Design: The Myers-Briggs Type Indicator (MBTI), which measures normal personality differences, was administered by post to five cohorts of doctors (n = 464) who had qualified from a London medical school during the 1980s.
Setting: United Kingdom.
Participants: 313 (67.5%) of the medical graduates.
Main outcome measures: Personality profiles of the respondents compared to those of the UK adult population norms, a proxy for their potential patients.

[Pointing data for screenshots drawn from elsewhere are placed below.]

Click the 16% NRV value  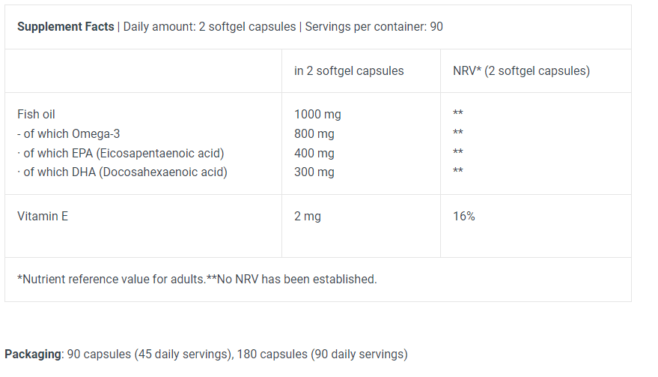(x=463, y=216)
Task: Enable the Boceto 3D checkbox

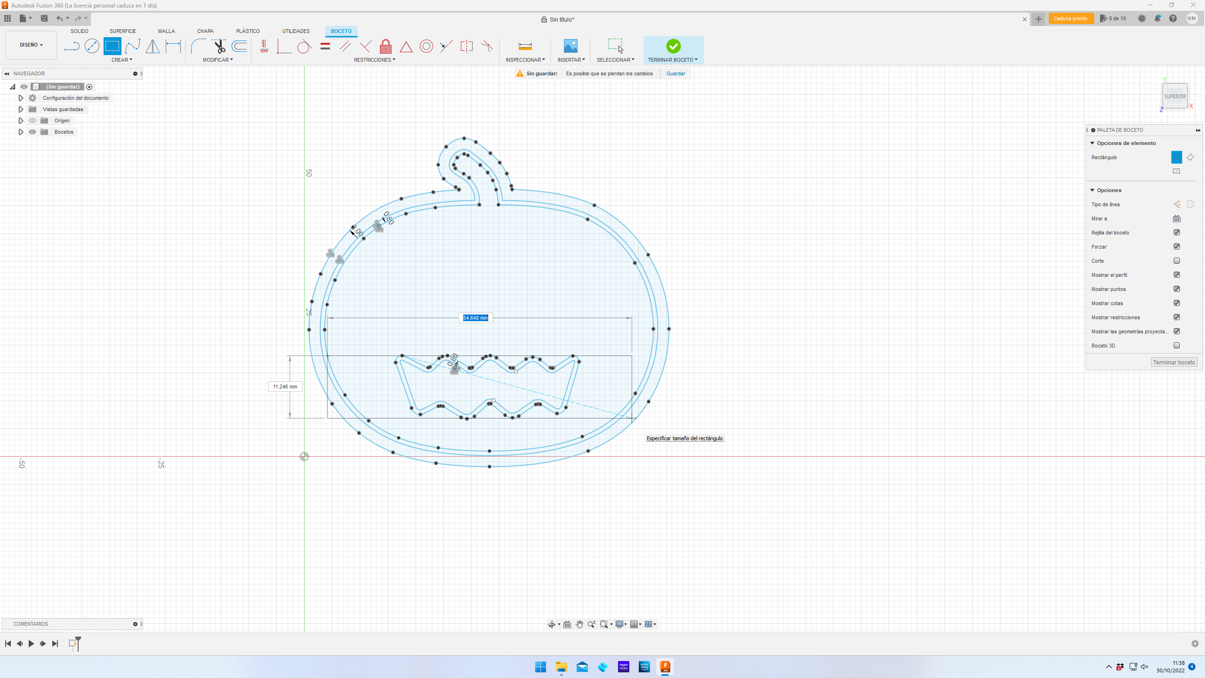Action: pos(1177,346)
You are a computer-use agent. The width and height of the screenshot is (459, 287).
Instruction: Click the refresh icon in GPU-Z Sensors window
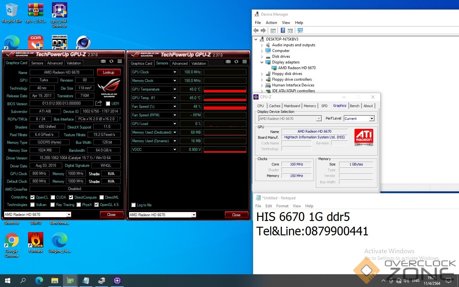[x=236, y=62]
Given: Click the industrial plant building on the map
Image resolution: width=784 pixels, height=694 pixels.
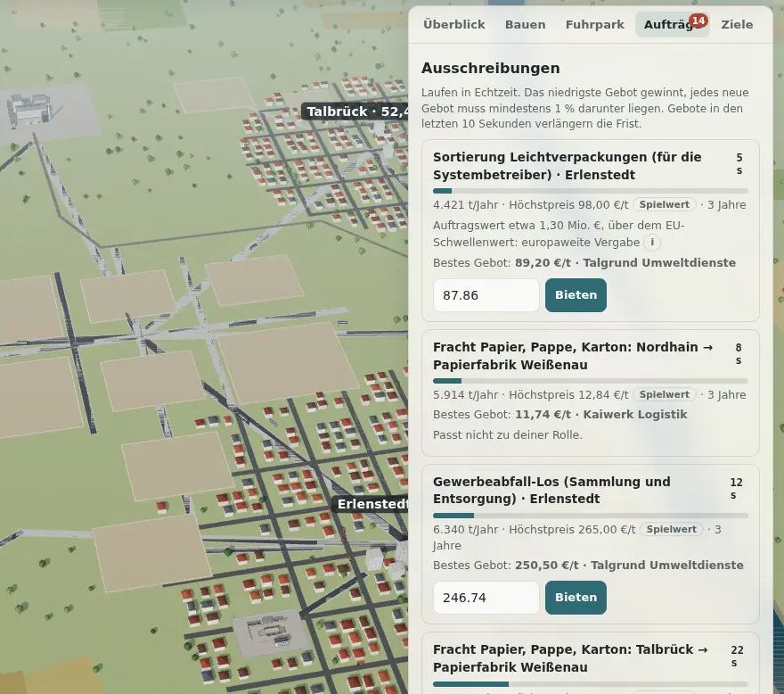Looking at the screenshot, I should [31, 107].
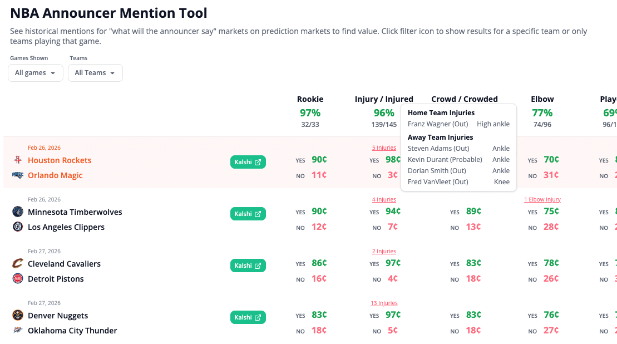Viewport: 617px width, 344px height.
Task: Click the external-link icon on the Nuggets Kalshi button
Action: click(x=259, y=317)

Results: The doctors in this sample differed significantly from the UK adult population norms on most of the dimensions of personality measured, including those which measure an individual's preferred mode of perception, i.e. how one likes to take in information and learn about things. This suggests potential points for miscommunication in the doctor/patient consultation process.
Conclusions: This research should be replicated to see if the results are generalizable. Nevertheless, the findings do indicate that these doctors might benefit from education in the concept of psychological type differences and how these could affect communication with their patients. Training in how to "flex" their consultation style, when necessary, to take into account possible personality differences between themselves and their patients could enhance the outcome of the interaction for both parties.